Lange dauert es nicht, bis Einsatzleiterin Rachel Parker ihren ehemaligen Kollegen eingekreist hat und ihm auflauern kann. Durch Umstände, die an dieser Stelle noch nicht verraten sein sollen, ist Rachel gezwungen, die Formel für das Dopingmittel an der letzten verbliebenen Stelle zu suchen: Sie braucht Fred Longers Blut, und zwar, bevor er die Ziellinie überquert und das Mittel sich vollständig abgebaut hat. Und so beginnt die rasante Jagd auf den Ausnahmeläufer …
_42,195 Kilometer im Ausnahmezustand_
Boston ist in Aufruhr – der alljährliche Marathon steht kurz bevor, und wieder einmal haben sich hochkarätige Läufer qualifiziert. Fred Longer dagegen hatte wohl niemand auf seinem Wettschein stehen, doch gleich zu Beginn schiebt er sich in die Spitzengruppe. In der Live-TV-Übertragung wird er schnell zum Thema der Moderatoren. So richtig rückt er aber erst ins Zentrum des Geschehens, als immer wieder Anschläge auf ihn verübt werden. Der NSA läuft derweil die Zeit davon. Die Angriffe auf Fred werden daher immer ausgefeilter und die Lage für ihn noch aussichtsloser, denn jede Abwehr kostet ihn einen Teil seiner Kraft, sodass er fürchten muss, dass sich die Wunderdroge schon vor der Ziellinie wieder einmal abgebaut haben wird …
Schon von Beginn an schlägt Frank Lauenroth ein beachtliches Tempo an, denn der Leser weiß natürlich, woher Fred seine übermenschliche Kraft bekommt. Während Fred schon auf der Strecke ist und per Funk von Chris unterwiesen wird, kommt auch plötzlich die NSA ins Spiel – Chris‘ ehemaliger Arbeitgeber, mit dem er noch eine Rechnung offen hat. Dies gilt aber umgekehrt erst recht, sodass sich zunächst für Chris die Lage dramatisch zuspitzt und schließlich auch für Fred.

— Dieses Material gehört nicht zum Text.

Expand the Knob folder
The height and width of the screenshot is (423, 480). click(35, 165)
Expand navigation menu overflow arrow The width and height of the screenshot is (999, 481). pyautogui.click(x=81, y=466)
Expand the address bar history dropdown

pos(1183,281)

Der Spannungsbogen setzt schon auf den ersten Seiten ein und steigt dann immer mehr an. Während der Leser bereits mit Fred mitfiebert und inständig hofft, dass er sich nicht zu viel zutraut und sich seine Wunderdroge dadurch zu schnell abbaut, schaltet Frank Lauenroth zunächst zu Chris. Dadurch wird die Spannung etwas ausgebremst, doch eröffnet der Autor hier eine zweite Geschichte, die parallel zu Freds Lauf erzählt wird und in der Rachel Parker eine nicht unwesentliche Rolle spielt. Und schließlich sind es die Wechsel zwischen den beiden Handlungssträngen, die im weiteren Verlauf des Buches für noch mehr Tempo sorgen. An dem Punkt, als die NSA die Jagd auf Fred Longer eröffnet, kann man das Buch schließlich nicht mehr aus der Hand legen, da man einfach wissen muss, ob Fred das Unmögliche schafft – trotz der Angriffe als Erster die Ziellinie zu erreichen.
_Ein unperfekter Held_
Obwohl wir doch von Brian Harding auf den knapp über 200 Seiten des Thrillers nicht allzu viel erfahren, fiebern wir von der ersten Seite an mit ihm mit. Frank Lauenroth erschafft mit Brian den Sympathieträger, der sofort zur Identifikationsfigur wird – denn wer würde nicht gerne selbst einmal einen Marathon überstehen und dann sogar vielleicht gewinnen und das nicht unerhebliche Preisgeld einsacken? So projiziert der Leser seine Wünsche auf Brian, was ihn uns noch näher bringt.
Frank Lauenroths Schreibstil ist schnörkellos und beschränkt sich auf das Wesentliche. Keine überflüssige Information bremst die Spannung aus, nirgends treffen wir unwichtige Personen an, die für die Handlung unwesentlich sind. Auch auf eine wissenschaftliche Diskussion um die Wunderdroge lässt Lauenroth sich nicht ein. Das Dopingmittel setzt er als gegeben voraus, es ist hier nur Mittel zum Zweck und Aufhänger der spannenden Handlung. Mir persönlich hat das sehr gut gefallen, denn sämtliche Spekulationen über die Machbarkeit einer solchen Droge oder ihre Herstellung hätten doch nur in eine Sackgasse laufen können.
Nach seinem Science-Fiction-Roman [„Simon befiehlt“ 2478 stellt Frank Lauenroth nun eindrucksvoll unter Beweis, dass er auch ein Händchen für das Thrillergenre hat. Seine Figuren bleiben uns zwar etwas fremd, was in diesem Kontext aber überhaupt nicht stört. Die Geschichte gefällt ausgesprochen gut und wartet am Ende noch mit einer Überraschung auf und auch mit einem Schluss, der dem Leser ein breites Grinsen ins Gesicht zaubert. Hier zeigt uns der Autor seinen Sinn für Humor.
„Boston Run“ ist ein rundum gelungener Thriller, der hoffen lässt, dass Frank Lauenroth diesem Genre treu bleibt und uns möglichst bald mit seinem nächsten Werk versorgen wird.